## Job
Turn the part of the listing that opens with the line containing "Click the coin" and closes with the line containing "will tap(99, 174)." into a numbered list, one item per line, leaving out any blank lines. Include both end lines and nothing outside that range.

## Material supplied
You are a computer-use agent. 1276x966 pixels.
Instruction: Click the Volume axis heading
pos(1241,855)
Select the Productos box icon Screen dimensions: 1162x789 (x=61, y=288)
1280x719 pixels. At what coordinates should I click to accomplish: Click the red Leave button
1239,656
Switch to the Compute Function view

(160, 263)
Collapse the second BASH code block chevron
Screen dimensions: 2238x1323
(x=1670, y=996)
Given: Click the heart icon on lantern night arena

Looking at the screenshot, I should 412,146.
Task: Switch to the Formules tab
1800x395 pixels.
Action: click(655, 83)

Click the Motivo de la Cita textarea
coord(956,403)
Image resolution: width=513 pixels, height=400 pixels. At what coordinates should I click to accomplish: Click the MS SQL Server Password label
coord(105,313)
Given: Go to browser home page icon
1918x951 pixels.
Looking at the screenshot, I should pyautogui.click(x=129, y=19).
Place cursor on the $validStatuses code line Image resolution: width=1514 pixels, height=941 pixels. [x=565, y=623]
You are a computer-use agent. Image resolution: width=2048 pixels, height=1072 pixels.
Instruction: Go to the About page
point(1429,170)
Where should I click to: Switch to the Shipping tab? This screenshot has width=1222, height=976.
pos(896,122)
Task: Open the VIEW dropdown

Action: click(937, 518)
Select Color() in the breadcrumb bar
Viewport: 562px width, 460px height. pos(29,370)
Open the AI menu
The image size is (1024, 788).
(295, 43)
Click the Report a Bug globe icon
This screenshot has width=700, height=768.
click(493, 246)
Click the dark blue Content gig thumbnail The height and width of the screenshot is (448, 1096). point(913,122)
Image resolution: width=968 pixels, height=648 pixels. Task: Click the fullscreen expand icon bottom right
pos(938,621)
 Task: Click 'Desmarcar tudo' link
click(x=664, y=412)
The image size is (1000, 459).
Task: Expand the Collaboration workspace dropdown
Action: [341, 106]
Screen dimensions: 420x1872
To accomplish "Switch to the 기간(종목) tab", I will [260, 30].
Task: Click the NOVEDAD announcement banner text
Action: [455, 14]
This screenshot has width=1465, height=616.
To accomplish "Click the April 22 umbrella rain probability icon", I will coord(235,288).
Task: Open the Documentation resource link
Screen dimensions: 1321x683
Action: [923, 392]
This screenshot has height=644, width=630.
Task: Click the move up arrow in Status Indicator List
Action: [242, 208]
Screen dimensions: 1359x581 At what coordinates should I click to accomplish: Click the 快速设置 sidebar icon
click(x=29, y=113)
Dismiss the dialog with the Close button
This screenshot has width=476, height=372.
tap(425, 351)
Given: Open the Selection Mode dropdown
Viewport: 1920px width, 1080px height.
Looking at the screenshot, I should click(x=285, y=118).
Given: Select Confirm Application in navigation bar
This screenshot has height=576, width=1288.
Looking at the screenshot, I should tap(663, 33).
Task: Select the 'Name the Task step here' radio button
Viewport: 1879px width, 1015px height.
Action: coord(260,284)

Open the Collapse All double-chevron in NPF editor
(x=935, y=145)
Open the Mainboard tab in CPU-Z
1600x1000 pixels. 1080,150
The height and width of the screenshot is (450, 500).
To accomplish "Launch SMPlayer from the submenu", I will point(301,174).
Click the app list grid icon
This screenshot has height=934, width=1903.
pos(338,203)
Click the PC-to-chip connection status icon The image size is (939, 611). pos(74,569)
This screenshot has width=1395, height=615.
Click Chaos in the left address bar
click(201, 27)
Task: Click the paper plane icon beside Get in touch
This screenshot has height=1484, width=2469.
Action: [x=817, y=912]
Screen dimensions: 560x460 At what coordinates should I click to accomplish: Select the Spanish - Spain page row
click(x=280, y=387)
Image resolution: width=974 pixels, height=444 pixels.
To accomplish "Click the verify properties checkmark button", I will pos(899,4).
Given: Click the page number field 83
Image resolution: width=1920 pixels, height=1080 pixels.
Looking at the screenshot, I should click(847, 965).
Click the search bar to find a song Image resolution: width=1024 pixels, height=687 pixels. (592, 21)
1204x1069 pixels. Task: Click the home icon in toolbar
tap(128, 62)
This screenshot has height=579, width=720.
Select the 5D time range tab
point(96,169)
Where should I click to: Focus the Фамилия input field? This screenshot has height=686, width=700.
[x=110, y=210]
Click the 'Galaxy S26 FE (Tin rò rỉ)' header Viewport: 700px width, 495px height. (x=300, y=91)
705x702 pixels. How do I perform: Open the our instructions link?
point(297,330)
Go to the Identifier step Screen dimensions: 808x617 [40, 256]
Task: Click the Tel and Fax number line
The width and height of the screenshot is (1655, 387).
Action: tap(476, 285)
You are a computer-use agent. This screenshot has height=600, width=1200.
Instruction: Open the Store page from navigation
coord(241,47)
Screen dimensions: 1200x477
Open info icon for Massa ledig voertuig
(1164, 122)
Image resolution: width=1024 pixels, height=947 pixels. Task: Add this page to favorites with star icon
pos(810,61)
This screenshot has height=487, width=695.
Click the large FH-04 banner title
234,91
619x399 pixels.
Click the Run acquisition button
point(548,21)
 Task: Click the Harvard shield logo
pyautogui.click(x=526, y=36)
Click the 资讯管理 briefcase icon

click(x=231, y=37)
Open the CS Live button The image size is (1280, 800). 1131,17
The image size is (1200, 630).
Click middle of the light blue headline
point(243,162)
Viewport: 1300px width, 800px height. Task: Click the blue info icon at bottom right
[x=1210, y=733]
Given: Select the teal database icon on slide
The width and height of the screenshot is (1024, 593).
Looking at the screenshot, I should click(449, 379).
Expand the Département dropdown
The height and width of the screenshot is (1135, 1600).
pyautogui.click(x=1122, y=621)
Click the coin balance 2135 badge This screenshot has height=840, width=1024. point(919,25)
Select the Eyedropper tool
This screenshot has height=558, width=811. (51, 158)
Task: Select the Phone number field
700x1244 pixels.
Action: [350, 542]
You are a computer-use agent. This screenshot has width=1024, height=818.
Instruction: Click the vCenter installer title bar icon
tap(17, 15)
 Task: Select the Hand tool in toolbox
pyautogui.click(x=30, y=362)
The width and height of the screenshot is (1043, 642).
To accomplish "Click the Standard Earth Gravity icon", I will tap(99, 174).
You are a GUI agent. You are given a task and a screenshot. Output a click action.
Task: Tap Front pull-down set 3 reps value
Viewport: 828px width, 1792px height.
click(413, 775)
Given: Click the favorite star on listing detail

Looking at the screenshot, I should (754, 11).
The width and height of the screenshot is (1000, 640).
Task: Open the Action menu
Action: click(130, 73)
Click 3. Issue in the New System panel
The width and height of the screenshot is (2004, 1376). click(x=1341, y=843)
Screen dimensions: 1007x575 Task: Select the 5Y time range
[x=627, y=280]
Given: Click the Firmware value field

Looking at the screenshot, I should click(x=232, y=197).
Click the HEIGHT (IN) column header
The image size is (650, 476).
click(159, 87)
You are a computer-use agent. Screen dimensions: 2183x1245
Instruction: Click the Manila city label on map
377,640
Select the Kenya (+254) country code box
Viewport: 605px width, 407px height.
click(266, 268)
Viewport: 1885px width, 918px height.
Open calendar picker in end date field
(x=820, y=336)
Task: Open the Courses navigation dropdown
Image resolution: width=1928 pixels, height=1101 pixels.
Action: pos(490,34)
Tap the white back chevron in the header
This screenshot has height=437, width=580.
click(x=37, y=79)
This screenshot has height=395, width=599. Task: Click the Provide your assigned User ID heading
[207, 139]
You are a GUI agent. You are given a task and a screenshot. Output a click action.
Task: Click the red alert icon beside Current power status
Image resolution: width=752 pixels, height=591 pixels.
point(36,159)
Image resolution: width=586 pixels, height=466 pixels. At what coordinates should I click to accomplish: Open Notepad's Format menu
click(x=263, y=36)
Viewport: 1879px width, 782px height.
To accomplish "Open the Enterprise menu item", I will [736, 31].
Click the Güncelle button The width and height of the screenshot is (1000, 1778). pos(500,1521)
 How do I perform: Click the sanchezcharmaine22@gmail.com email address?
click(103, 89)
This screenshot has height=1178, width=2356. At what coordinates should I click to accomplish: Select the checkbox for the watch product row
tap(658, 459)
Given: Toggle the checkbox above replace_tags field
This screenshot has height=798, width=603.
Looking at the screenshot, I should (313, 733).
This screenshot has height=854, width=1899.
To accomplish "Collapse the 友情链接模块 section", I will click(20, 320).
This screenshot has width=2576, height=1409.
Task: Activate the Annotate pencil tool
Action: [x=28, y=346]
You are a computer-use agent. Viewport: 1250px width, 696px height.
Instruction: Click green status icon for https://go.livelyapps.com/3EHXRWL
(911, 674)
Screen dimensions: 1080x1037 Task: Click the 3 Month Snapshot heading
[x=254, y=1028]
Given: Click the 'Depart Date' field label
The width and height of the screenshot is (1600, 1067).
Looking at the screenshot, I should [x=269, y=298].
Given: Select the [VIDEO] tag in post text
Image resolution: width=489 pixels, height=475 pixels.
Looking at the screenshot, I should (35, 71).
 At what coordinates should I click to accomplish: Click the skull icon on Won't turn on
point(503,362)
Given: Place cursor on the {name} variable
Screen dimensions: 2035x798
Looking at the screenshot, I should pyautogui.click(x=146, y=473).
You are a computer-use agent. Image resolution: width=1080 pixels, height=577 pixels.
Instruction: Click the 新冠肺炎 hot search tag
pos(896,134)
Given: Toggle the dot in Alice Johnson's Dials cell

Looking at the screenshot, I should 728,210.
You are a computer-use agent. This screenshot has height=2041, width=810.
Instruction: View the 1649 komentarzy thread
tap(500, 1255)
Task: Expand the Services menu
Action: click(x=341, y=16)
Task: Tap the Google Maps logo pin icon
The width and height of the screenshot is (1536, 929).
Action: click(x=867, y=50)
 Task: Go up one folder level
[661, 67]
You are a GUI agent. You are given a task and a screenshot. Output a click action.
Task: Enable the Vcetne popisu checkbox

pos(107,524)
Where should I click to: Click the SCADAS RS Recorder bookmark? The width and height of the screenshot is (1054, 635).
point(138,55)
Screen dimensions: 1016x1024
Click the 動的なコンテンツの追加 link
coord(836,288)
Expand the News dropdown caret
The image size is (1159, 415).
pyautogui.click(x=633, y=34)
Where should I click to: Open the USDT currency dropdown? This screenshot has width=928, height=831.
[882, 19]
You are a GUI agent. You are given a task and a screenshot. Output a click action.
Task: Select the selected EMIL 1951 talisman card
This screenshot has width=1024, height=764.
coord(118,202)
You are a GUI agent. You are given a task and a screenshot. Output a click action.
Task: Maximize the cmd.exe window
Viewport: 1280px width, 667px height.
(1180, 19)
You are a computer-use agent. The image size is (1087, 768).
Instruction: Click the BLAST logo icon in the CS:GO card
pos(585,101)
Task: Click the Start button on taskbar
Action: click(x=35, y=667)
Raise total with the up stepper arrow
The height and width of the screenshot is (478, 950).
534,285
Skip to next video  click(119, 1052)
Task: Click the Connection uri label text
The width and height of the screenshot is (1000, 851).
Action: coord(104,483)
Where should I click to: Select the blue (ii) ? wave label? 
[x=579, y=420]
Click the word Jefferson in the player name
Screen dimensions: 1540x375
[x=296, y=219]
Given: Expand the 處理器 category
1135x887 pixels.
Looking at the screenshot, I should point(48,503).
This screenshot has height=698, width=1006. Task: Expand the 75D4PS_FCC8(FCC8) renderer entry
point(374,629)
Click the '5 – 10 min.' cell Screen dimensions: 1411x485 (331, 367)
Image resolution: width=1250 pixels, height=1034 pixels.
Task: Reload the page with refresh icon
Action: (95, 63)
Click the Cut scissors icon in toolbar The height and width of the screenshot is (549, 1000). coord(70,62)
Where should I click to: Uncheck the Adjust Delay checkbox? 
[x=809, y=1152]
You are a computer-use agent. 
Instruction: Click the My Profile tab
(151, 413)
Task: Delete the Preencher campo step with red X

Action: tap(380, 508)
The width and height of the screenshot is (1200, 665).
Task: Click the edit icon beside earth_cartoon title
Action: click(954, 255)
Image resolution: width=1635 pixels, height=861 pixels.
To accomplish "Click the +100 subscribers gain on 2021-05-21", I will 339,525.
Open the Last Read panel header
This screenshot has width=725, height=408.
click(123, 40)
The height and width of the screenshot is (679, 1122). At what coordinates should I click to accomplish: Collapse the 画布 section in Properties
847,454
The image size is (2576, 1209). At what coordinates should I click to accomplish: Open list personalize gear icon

## Response to the exercise
1. Click the coin balance 2135 badge This screenshot has height=840, width=1024. point(919,25)
2. Select the Eyedropper tool
3. This screenshot has height=558, width=811. (51, 158)
4. Task: Select the Phone number field
5. 700x1244 pixels.
6. Action: [350, 542]
7. You are a computer-use agent. This screenshot has width=1024, height=818.
8. Instruction: Click the vCenter installer title bar icon
9. tap(17, 15)
10.  Task: Select the Hand tool in toolbox
11. pyautogui.click(x=30, y=362)
12. The width and height of the screenshot is (1043, 642).
13. To accomplish "Click the Standard Earth Gravity icon", I will tap(99, 174).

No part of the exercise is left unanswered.